Des requins palmés d'or


La Palme d'or, ou prix du président de la République, a été décernée à Peter Basset et Michael Bright, pour un film de 59 minutes intitulé "Shark Battlefield".

On aime. Ou on aime pas. Ce documentaire de la BBC Natural History Unit tourné, entre autres en Polynésie française et en Australie (Heron et Orpheus Islands) intègre de nombreuses images de synthèse pour présenter les requins et leur techniques de chasse, d'une manière jamais vue jusqu'à présent. Certains spectateurs ont apprécié, d'autres moins.
Le scénario a été construit autour d'une femelle requin-tigre, enceinte de 40 petits et qui part en chasse. Sur l'écran, l'obscurité est totale. Les auteurs expliquent que c'est ce que le requin voit: c'est à dire rien du tout!
Par contre, des images de synthèse visualisent la bulle fictive qui l'entoure et qui représente son champ de sensibilité olfactive et sensorielle. Le requin se déplace grâce à ces repères, sasn toucher quoi que ce soit. Il passe à travers le récif corallien avec une précision diabolique.
Les poissons laissent aussi dans leur sillage des traces odorantes. Les auteurs les symbolisent par des couleurs, montrant ainsi qu'un mérou qui se meut est "visible" de manière olfactive.
Les requins à pointe blanche de lagon (triaenodon obesus) pourchassent soudain, en meute, le pauvre mérou qui cherche désespérement une cachette. La caméra, glissée dans un trou, laisse apercevoir leur museau effilé et inquisiteur.
Au large, le requin-tigre rôde toujours. On assiste ensuite à deux scènes particulièrement intéressantes: la mise bas d'un requin citron et la traque d'un requin marteau sur des raies pastenagues.

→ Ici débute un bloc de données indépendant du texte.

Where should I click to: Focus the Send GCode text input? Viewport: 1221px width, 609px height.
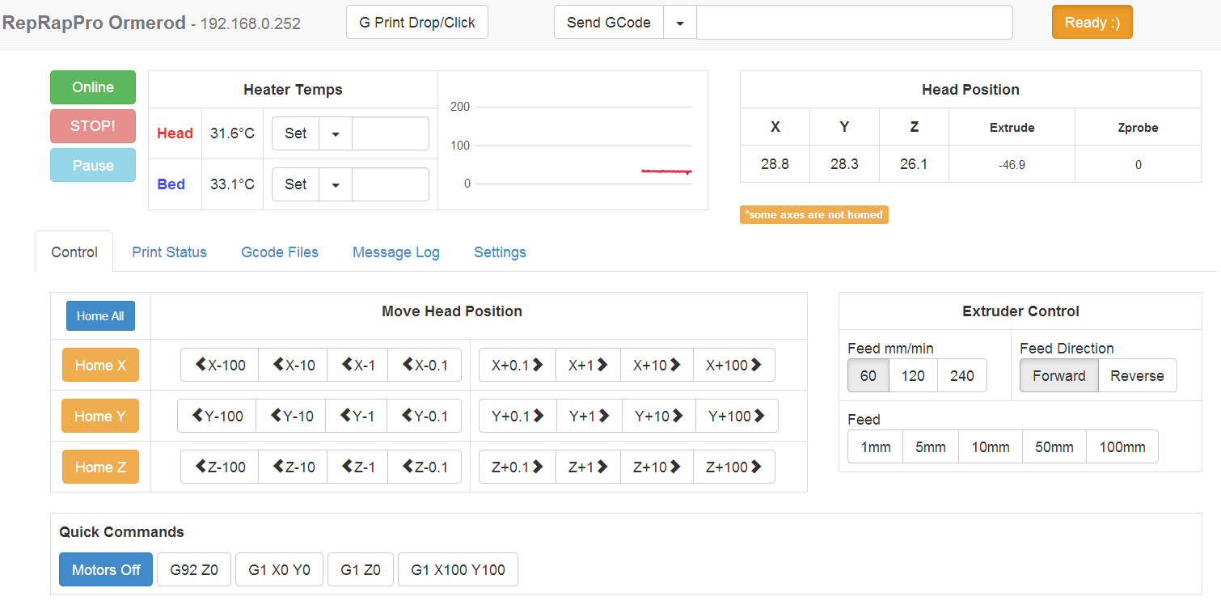(854, 23)
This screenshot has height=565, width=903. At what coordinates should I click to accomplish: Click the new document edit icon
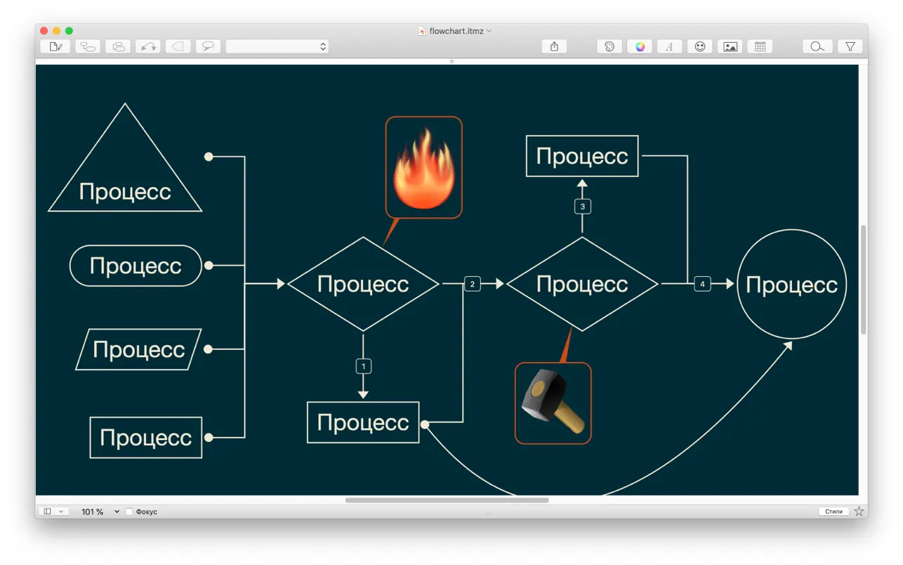[x=55, y=47]
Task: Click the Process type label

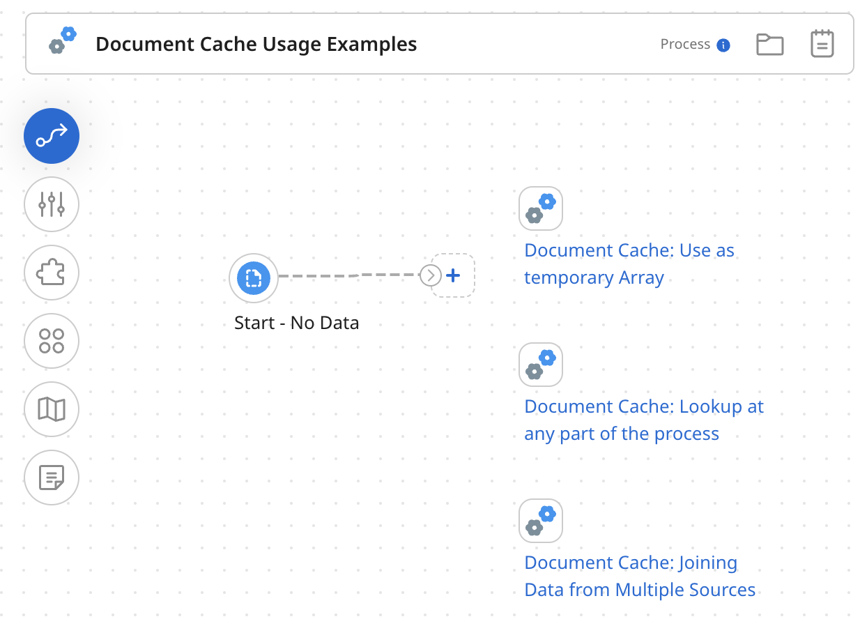Action: tap(685, 44)
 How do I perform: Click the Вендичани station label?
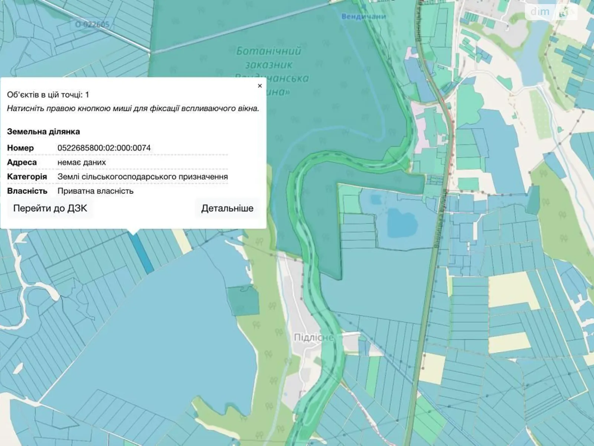[363, 17]
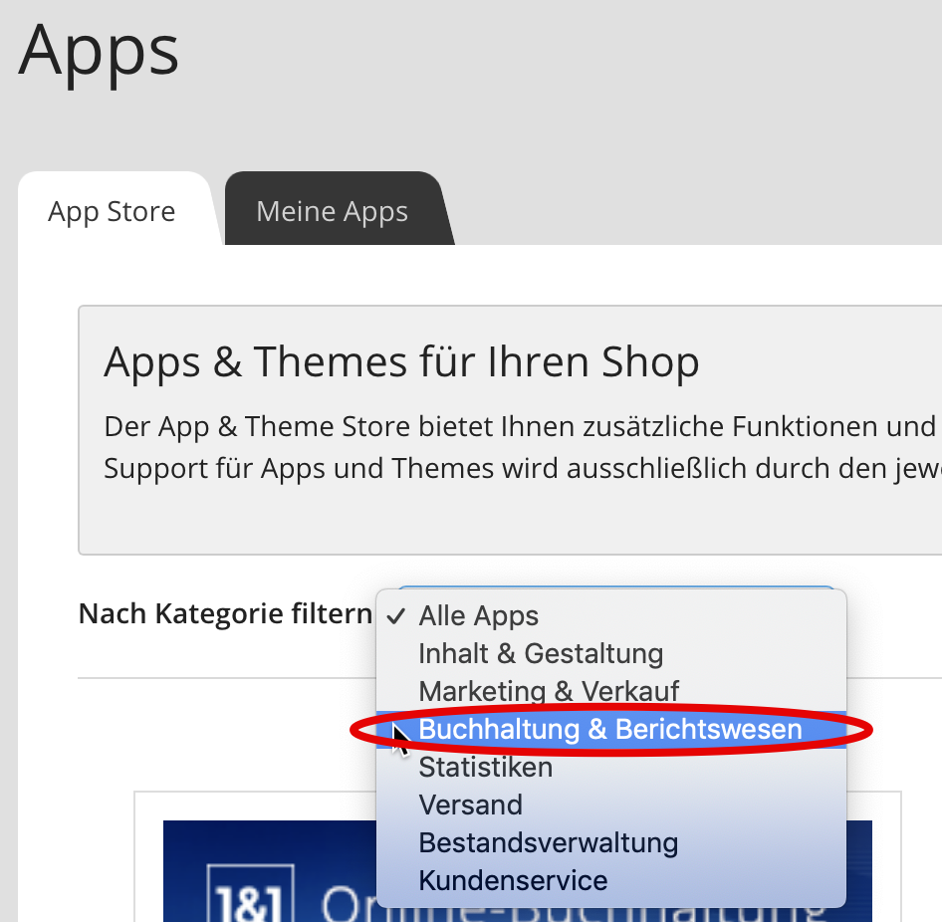This screenshot has width=942, height=922.
Task: Switch to the App Store tab
Action: point(113,211)
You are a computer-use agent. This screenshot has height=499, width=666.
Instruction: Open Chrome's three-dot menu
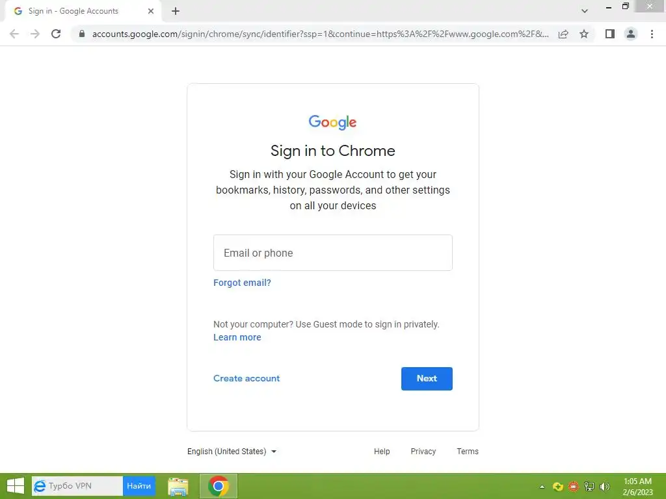pyautogui.click(x=652, y=34)
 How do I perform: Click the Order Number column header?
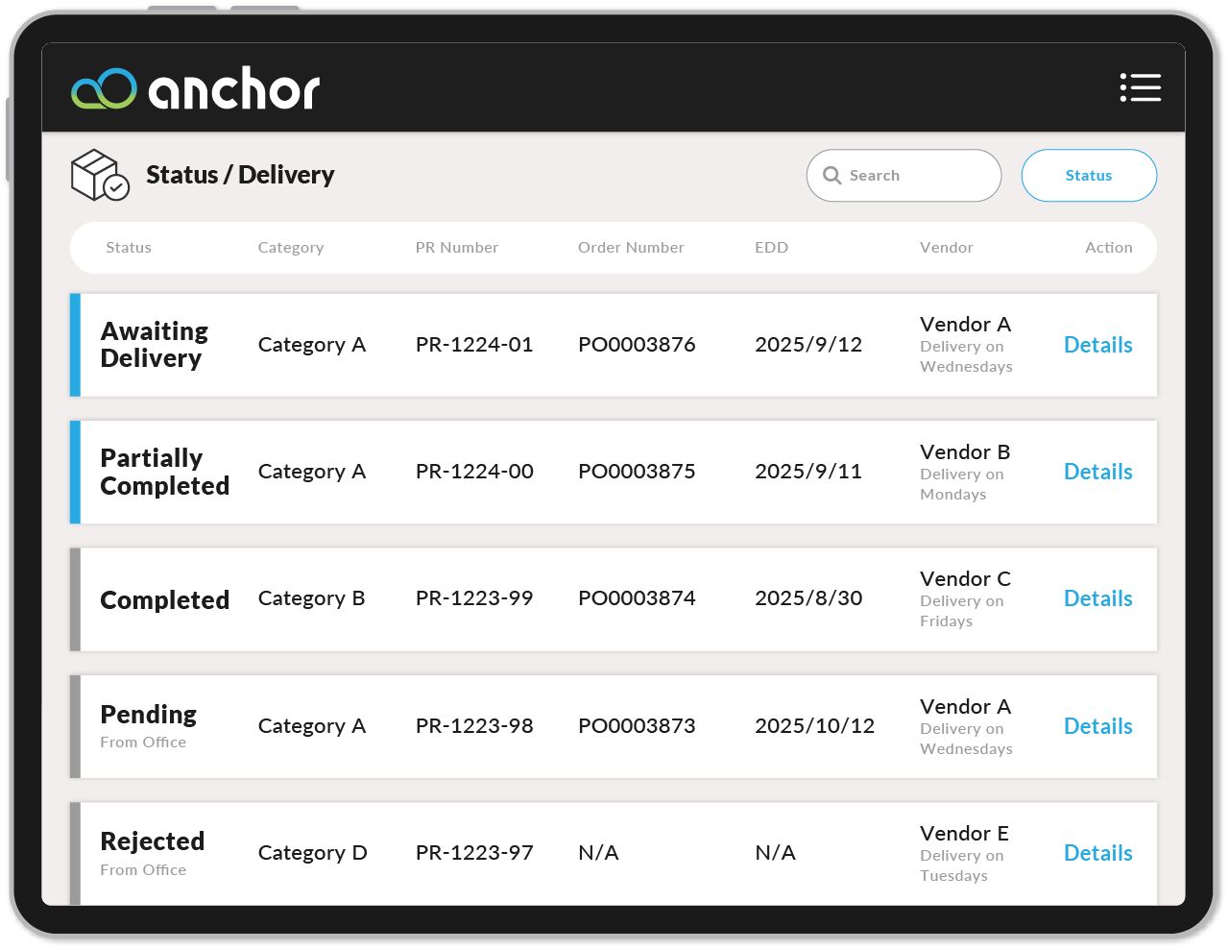pyautogui.click(x=631, y=247)
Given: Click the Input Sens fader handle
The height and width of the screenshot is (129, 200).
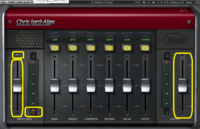Looking at the screenshot, I should (17, 85).
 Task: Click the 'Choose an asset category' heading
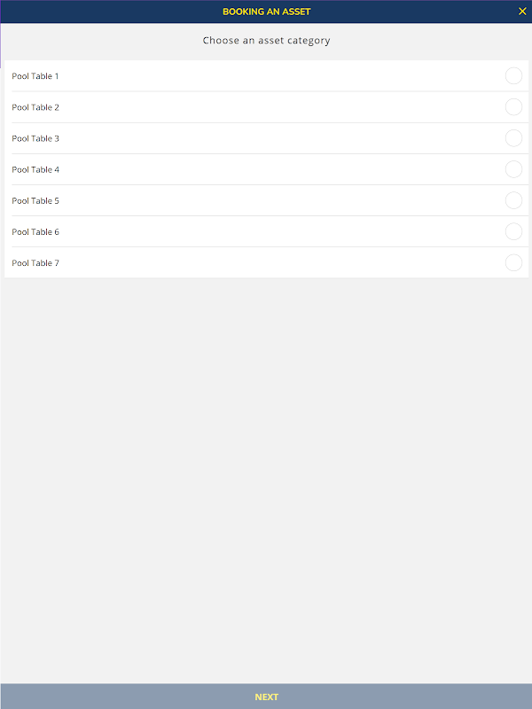point(266,41)
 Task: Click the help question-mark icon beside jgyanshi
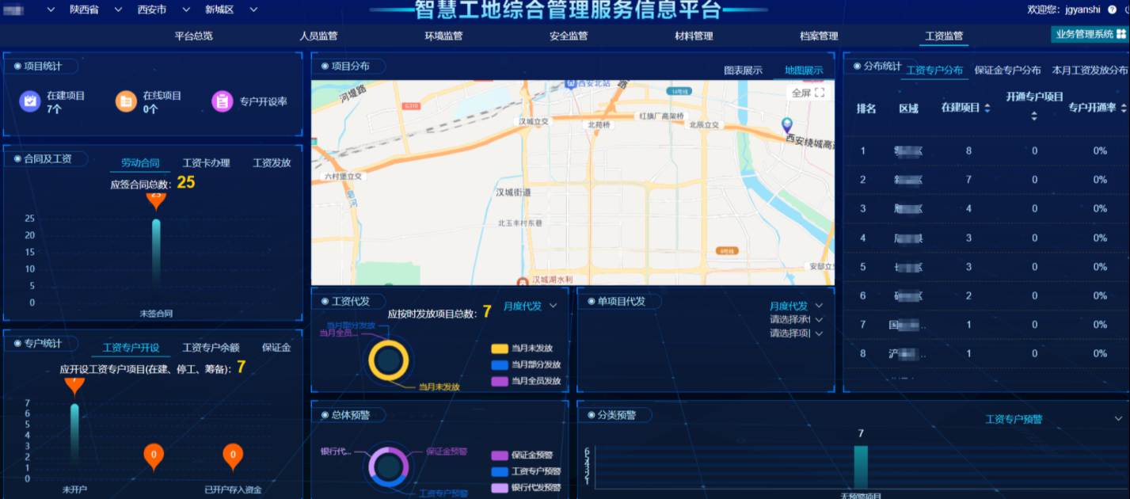pyautogui.click(x=1113, y=10)
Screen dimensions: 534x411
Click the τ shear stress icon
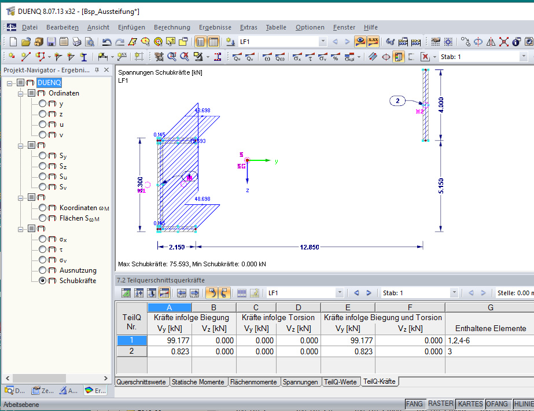(310, 57)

Là encore, la technique d'imagerie de synthèse permet de visualiser cette chasse. Tapies dans le sable du lagon, les raies se cachent, mais le requin marteau, méthodique, fouille le fond et finit par dénicher la raie, qui est disloquée rapidement en quelques coups de dents rageurs. Mais le requin marteau ne profite guère de sa proie. Attirée par l'odeur, la femme requin tigre apparaît. Sa taille et sa grosseur, plus imposante que le marteau, font comprendre à celui-ci que sa place n'est plus ici.
La technique moderne sert ce film en insistant sur le côté informatif et didactique du comportement des requins. Mais les auteurs concluent sur un constat réaliste: malgré tout leur savoir-faire, malgré tout le matériel sophistiqué dont ils disposent, nul n'a jamais été en mesure de filmer la mise bas d'une femelle requin tigre. Où va-t-elle, à quelle profondeur donne-t-elle naissance à ses petits? Personne ne le sait. Le mystère sera-t-il levé dans des futures éditions du Festival?